The task:
Starting at the line that has "Image resolution: width=95, height=2576." and stopping after the line that has "Каталог ЭПС (31, 124)", reproduce the listing below exactly; omit everything else.

Data provided:
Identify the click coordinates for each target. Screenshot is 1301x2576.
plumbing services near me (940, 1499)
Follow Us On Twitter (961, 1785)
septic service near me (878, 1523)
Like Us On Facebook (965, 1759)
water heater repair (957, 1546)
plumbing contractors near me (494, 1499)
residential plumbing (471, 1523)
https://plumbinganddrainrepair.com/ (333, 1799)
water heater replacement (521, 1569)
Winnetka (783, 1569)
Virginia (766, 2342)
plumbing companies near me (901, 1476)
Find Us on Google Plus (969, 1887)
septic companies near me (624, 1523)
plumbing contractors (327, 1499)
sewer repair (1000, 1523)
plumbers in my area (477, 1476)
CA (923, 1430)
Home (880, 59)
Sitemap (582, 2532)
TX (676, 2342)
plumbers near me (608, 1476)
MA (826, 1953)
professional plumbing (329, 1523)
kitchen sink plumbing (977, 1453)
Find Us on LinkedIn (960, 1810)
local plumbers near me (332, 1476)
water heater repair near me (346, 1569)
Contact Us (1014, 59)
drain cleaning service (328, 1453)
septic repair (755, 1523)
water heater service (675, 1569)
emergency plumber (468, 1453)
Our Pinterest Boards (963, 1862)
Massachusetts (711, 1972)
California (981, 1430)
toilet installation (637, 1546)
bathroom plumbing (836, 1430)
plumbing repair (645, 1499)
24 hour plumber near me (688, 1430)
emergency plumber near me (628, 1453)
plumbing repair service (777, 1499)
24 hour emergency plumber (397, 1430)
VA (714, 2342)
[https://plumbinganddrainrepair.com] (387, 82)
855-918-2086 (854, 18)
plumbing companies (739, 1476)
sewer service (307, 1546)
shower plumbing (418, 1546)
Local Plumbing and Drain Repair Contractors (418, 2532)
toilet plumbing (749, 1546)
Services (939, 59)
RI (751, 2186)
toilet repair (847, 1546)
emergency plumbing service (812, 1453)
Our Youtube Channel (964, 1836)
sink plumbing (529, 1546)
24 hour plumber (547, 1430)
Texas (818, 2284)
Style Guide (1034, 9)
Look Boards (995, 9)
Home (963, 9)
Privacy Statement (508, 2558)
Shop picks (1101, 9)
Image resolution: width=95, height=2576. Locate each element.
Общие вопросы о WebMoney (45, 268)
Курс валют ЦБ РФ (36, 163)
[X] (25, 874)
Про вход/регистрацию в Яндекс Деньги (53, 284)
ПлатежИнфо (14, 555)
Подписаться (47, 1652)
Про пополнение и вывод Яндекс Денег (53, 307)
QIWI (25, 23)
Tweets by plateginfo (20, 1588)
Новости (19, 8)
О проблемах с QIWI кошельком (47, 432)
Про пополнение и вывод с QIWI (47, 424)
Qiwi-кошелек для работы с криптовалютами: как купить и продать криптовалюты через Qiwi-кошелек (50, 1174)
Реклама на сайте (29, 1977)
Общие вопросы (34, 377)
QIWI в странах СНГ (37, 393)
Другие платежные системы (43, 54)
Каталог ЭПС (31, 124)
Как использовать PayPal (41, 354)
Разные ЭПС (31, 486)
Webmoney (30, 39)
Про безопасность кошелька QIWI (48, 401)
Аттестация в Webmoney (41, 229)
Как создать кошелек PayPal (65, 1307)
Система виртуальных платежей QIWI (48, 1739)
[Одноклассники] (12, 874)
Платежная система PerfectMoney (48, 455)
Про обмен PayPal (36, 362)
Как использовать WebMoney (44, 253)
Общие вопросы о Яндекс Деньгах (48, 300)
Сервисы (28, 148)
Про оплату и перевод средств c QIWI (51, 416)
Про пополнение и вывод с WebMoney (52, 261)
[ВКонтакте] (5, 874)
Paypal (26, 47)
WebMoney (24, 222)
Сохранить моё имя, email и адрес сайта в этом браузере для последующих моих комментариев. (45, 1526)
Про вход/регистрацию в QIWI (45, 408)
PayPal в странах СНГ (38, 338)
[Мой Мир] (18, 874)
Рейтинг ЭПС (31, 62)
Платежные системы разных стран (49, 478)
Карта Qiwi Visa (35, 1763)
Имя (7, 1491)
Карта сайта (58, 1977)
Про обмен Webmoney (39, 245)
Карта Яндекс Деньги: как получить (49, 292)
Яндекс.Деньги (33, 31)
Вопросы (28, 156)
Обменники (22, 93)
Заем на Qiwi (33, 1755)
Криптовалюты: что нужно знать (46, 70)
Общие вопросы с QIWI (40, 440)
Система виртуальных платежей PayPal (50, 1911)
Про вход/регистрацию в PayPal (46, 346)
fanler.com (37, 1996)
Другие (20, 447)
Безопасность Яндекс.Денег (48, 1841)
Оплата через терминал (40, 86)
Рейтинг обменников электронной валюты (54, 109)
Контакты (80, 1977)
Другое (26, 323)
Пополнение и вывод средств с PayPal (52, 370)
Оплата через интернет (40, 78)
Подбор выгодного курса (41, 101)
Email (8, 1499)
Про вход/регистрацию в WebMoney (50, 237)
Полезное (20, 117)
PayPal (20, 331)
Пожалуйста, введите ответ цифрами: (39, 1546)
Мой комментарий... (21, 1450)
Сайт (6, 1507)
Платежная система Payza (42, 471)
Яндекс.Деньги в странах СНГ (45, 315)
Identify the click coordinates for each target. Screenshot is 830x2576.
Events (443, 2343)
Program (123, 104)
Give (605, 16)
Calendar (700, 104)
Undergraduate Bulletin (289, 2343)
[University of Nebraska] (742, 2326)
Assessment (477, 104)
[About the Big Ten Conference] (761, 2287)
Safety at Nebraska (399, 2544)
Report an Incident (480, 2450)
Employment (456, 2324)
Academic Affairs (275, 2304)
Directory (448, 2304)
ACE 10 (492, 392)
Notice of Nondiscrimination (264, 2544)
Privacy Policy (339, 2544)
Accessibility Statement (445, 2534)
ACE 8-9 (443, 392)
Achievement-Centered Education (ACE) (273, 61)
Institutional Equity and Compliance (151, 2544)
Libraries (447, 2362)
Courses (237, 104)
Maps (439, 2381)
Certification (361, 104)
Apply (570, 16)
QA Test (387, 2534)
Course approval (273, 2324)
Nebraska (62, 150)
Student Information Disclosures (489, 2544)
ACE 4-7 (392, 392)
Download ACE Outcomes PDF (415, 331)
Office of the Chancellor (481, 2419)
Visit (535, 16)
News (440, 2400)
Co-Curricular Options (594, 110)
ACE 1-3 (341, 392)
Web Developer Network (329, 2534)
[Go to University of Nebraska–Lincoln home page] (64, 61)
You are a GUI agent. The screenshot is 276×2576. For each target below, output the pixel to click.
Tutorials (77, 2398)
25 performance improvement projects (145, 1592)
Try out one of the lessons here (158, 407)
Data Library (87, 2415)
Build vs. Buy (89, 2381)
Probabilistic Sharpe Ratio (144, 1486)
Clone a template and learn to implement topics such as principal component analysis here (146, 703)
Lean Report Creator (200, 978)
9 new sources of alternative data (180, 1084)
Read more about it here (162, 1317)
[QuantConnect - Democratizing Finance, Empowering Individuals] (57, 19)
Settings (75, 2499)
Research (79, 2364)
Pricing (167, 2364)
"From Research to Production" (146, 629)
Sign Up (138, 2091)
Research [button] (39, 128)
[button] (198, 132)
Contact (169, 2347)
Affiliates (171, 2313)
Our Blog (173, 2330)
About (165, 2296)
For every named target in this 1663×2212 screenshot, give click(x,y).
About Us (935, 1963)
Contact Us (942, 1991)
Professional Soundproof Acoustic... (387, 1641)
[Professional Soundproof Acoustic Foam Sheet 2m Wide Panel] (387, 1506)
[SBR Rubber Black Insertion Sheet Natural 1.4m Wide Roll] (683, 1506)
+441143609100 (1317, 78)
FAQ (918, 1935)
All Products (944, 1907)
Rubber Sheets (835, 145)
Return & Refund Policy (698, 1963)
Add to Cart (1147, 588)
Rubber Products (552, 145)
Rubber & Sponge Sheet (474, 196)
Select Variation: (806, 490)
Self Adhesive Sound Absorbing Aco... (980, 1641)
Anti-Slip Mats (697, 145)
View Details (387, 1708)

Solution to this exercise:
Image resolution: width=95, height=2576. Locate each element.
Общие вопросы о WebMoney (45, 268)
Курс валют ЦБ РФ (36, 163)
[X] (25, 874)
Про вход/регистрацию в Яндекс Деньги (53, 284)
ПлатежИнфо (14, 555)
Подписаться (47, 1652)
Про пополнение и вывод Яндекс Денег (53, 307)
QIWI (25, 23)
Tweets by plateginfo (20, 1588)
Новости (19, 8)
О проблемах с QIWI кошельком (47, 432)
Про пополнение и вывод с QIWI (47, 424)
Qiwi-кошелек для работы с криптовалютами: как купить и продать криптовалюты через Qiwi-кошелек (50, 1174)
Реклама на сайте (29, 1977)
Общие вопросы (34, 377)
QIWI в странах СНГ (37, 393)
Другие платежные системы (43, 54)
Каталог ЭПС (31, 124)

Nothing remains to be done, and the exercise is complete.